Errori militari e culturali dell’occidente alla base della rapida caduta di Kabul

La caduta di Kabul è stata una disfatta annunciata da tutti gli analisti militari del mondo tranne da quelli del presidente Joe Biden, che hanno continuato a sostenere la tesi per la quale la resa della capitale sarebbe avvenuta in diciotto mesi. Impietose le parole del generale David Petraeus, capo militare dal 2010 fino alla sua entrata nella Cia e oggi in pensione, che ha tuonato: “Li abbiamo preparati per il fallimento.”

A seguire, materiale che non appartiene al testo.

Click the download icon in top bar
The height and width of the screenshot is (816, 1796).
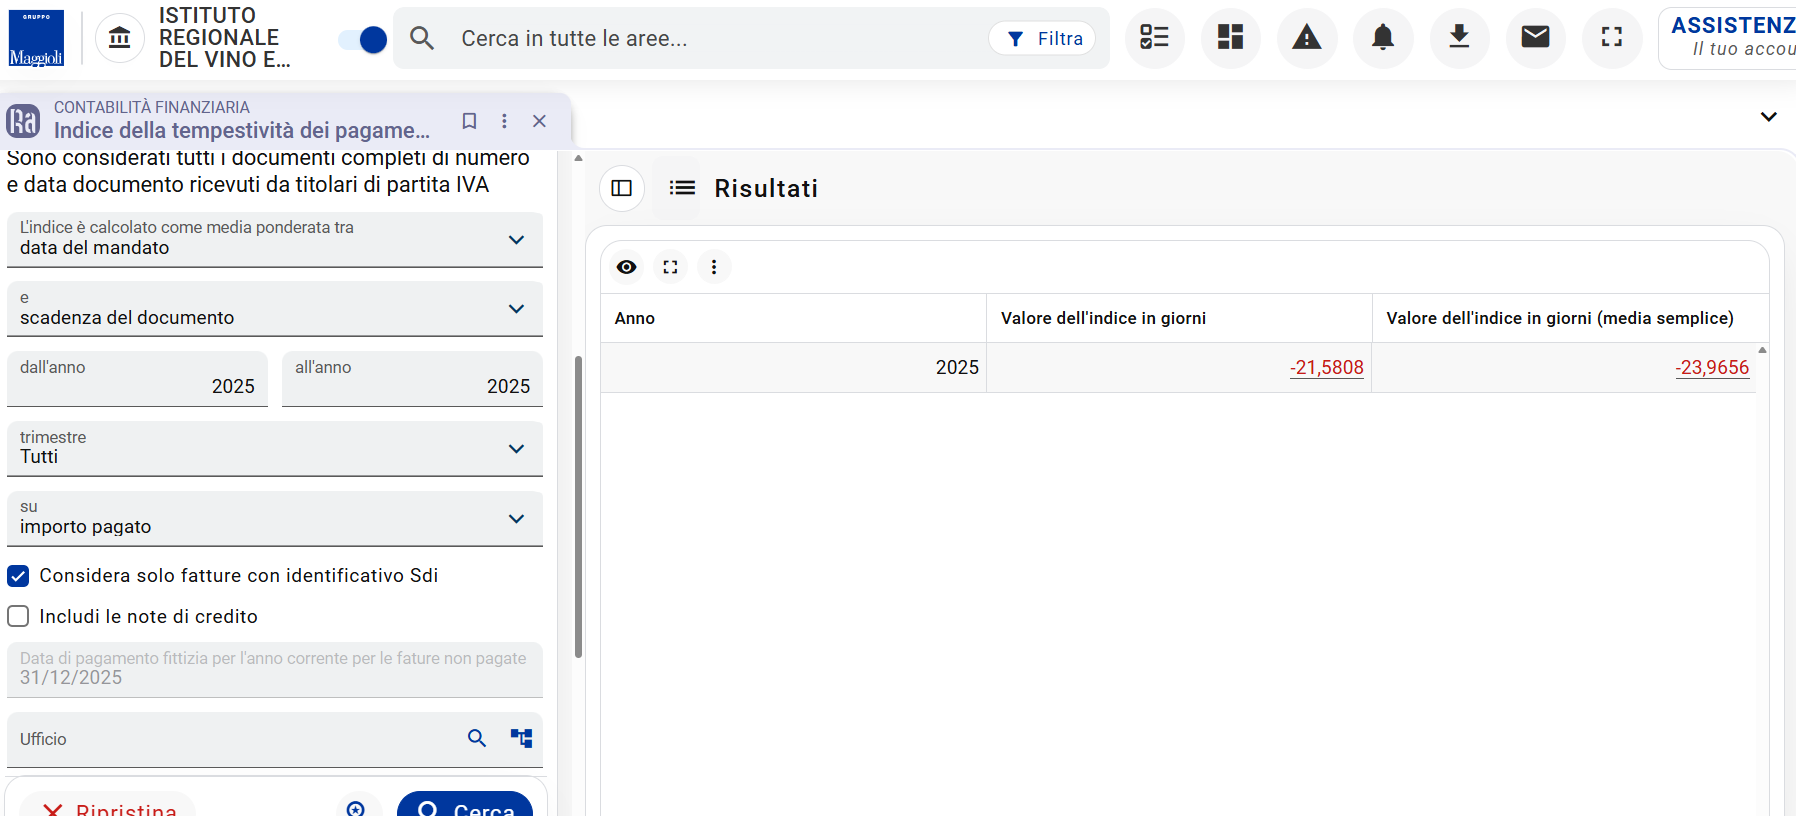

Niente supporto aereo ravvicinato, niente più droni in volo, niente più rinforzi e la consapevolezza di non sopravvivere a una eventuale cattura. E a poco ha valso che il fuggito presidente Ashraf Ghani l’undici luglio abbia esautorato il capo dell’esercito, il generale Wali Mohammad Ahmadzai, in carica da due mesi, sostituendolo con il generale Haibatullah Alizai, un comandante delle operazioni speciali le cui truppe sono state praticamente le uniche che hanno contrastato i talebani nelle ultime settimane. Gli altri militari non avevano più alcuna volontà di lottare per il governo in carica, consapevoli che i primi ad essere eliminati dai talebani sarebbero stati proprio gli appartenenti alle forze speciali, sia perché essendo soldati ben addestrati rappresentavano una minaccia, sia perché essendo volontari sarebbero stati considerati difficili da gestire. Da qui la decisione di eliminarli anche dopo la loro resa.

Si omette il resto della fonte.